Geoff Barnett

Personal information
- Full name: Geoffrey Edward Fulton Barnett
- Born: 3 February 1984 (age 42) Nelson, New Zealand
- Batting: Left-handed
- Bowling: Right-arm medium

International information
- National side: Canada (2006–2010);
- ODI debut (cap 29): 16 May 2006 v Zimbabwe
- Last ODI: 7 July 2010 v Kenya
- T20I debut (cap 3): 2 August 2008 v Netherlands
- Last T20I: 10 February 2010 v Kenya

Domestic team information
- 2004/05–2007/08: Central Districts

Career statistics
| Competition | ODI | T20I | FC | LA |
| Matches | 22 | 5 | 29 | 55 |
| Runs scored | 455 | 131 | 1,190 | 1,309 |
| Batting average | 20.68 | 32.75 | 23.80 | 24.69 |
| 100s/50s | 0/1 | 0/0 | 2/5 | 1/6 |
| Top score | 77 | 36 | 136 | 102* |
| Balls bowled | – | 6 | 130 | 12 |
| Wickets | – | 0 | 1 | 0 |
| Bowling average | – | – | 115.00 | – |
| 5 wickets in innings | – | – | 0 | – |
| 10 wickets in match | – | – | 0 | – |
| Best bowling | – | – | 1/10 | – |
| Catches/stumpings | 7/– | 2/– | 28/– | 18/– |
- Source: Cricinfo, 4 January 2010

= Geoff Barnett (cricketer) =

Canadian cricketer (born 1984)

Geoffrey Edward Fulton Barnett (born 3 February 1984) is a Canadian and New Zealand cricket player who plays first-class cricket for the New Zealand Central Districts.

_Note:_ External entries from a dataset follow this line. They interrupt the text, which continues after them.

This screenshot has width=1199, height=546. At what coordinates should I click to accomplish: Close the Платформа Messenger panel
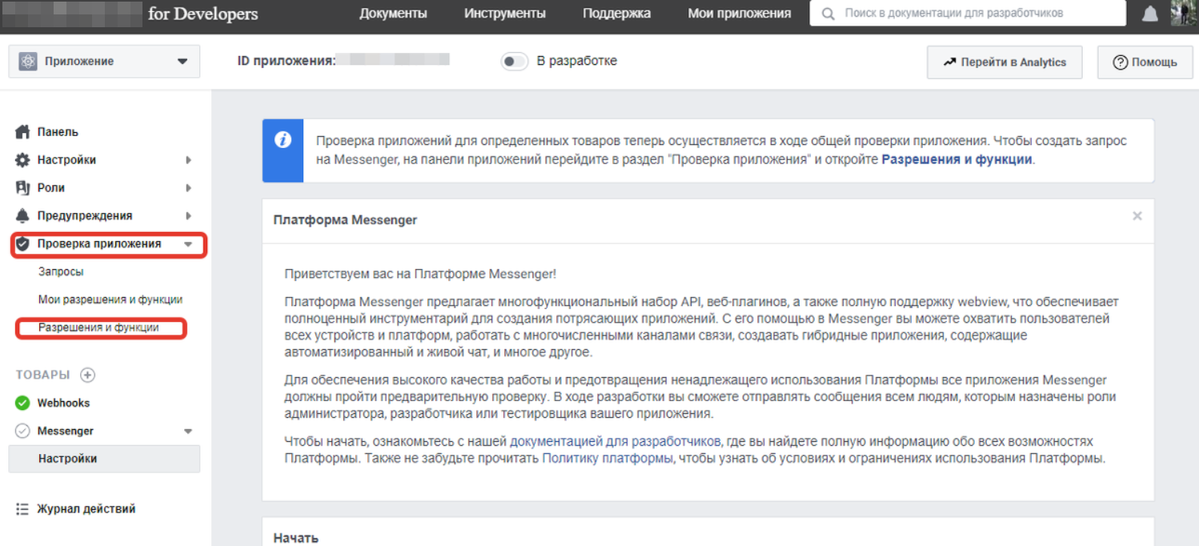tap(1137, 216)

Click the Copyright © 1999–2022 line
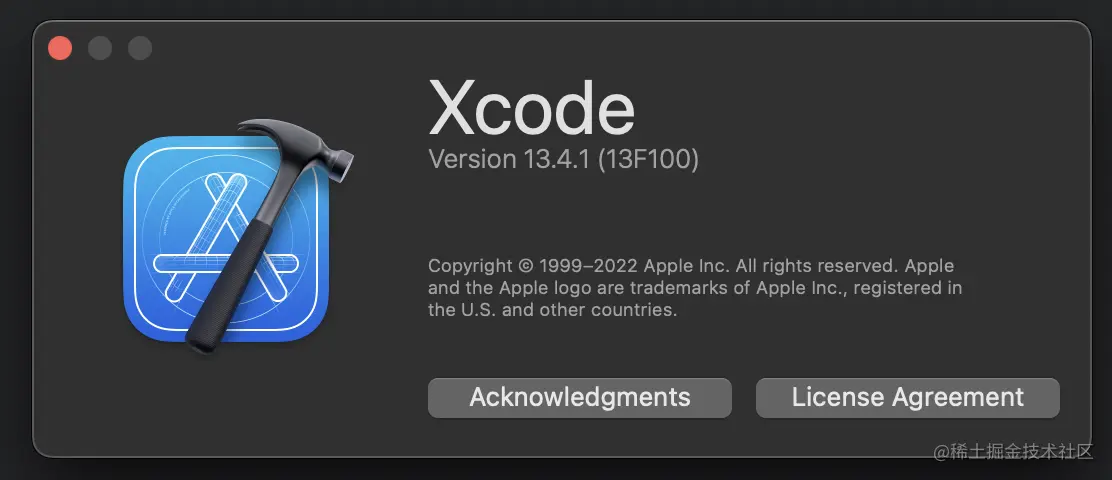click(x=691, y=267)
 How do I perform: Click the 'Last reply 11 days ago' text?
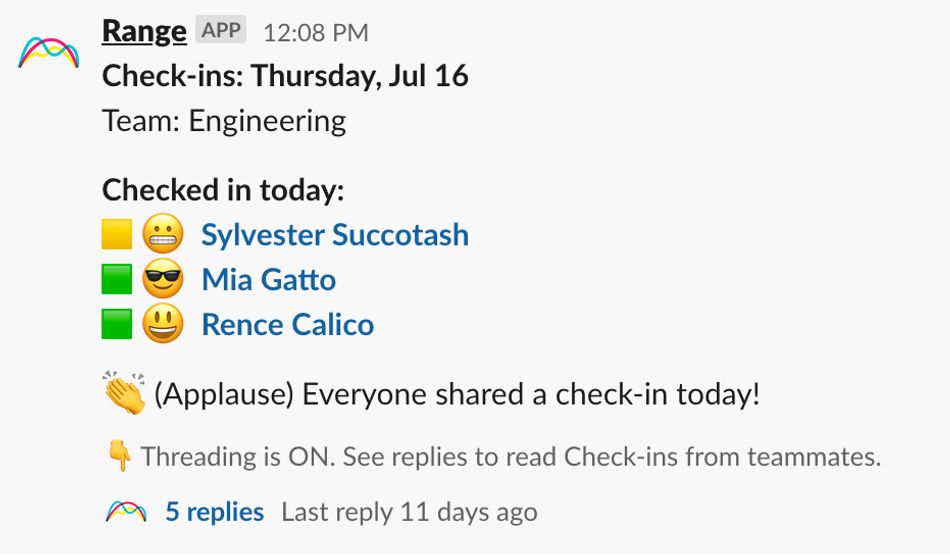click(409, 512)
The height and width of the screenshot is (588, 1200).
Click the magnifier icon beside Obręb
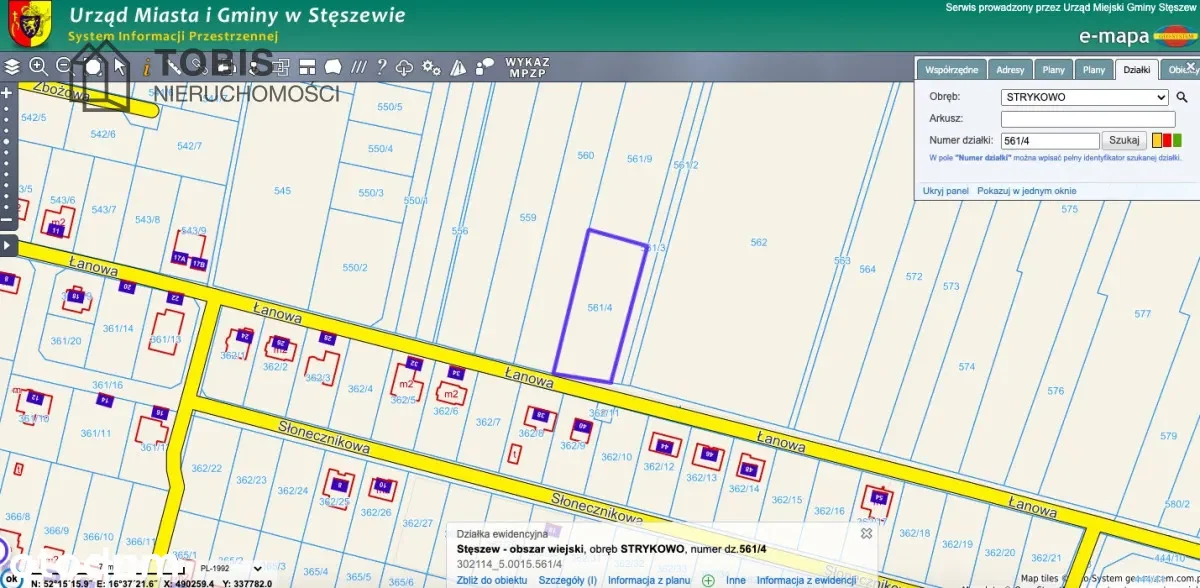(x=1181, y=98)
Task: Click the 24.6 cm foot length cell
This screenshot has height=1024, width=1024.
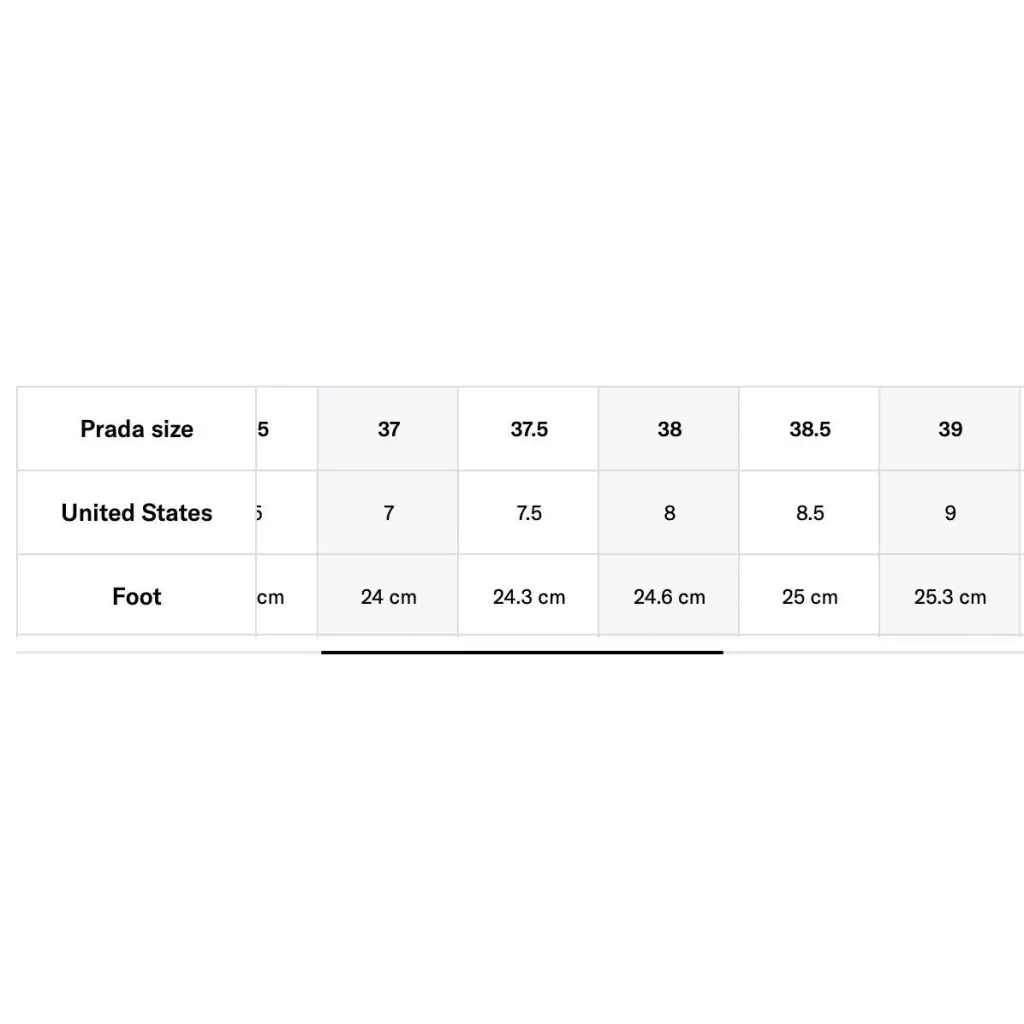Action: (x=669, y=597)
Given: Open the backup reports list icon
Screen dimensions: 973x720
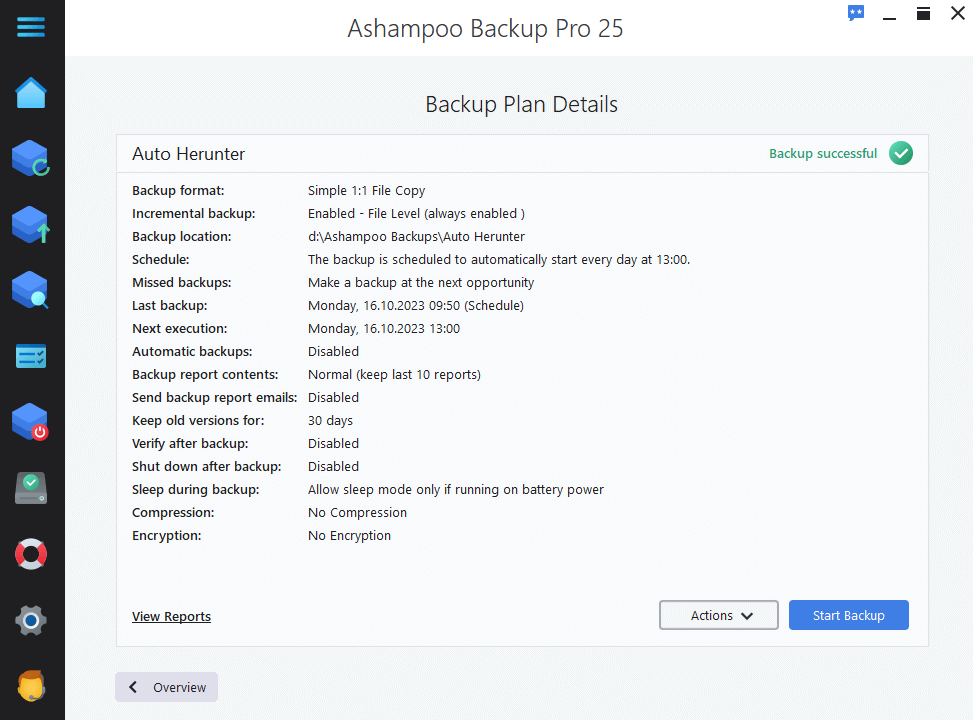Looking at the screenshot, I should pos(31,356).
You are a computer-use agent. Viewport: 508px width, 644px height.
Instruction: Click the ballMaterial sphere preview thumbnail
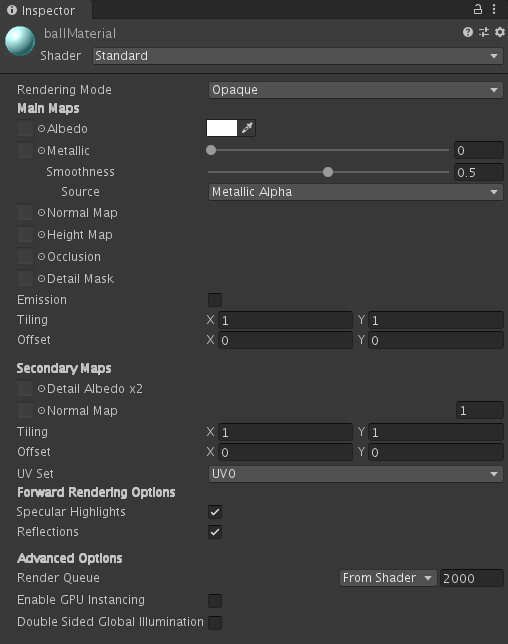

Barnett is a left-handed opening batsman who scored his maiden first-class century in his twelfth match, making 136 for Canada against Kenya in their Intercontinental Cup game in August which Canada won by 25 runs. This was his third outing for Canada, and his first in first-class cricket, after playing two One Day Internationals for Canada against Zimbabwe (where he was run out for 0) and Bermuda. In both matches he was dismissed in single figures. He then played in two more ODIs, against Kenya, scoring 35 in the second innings.

He has not played for Canada since then as he has been unavailable due to his commitments with Central Districts in New Zealand, although he was selected for Canada for a series of qualifying tournaments for the 2011 ICC World Cup.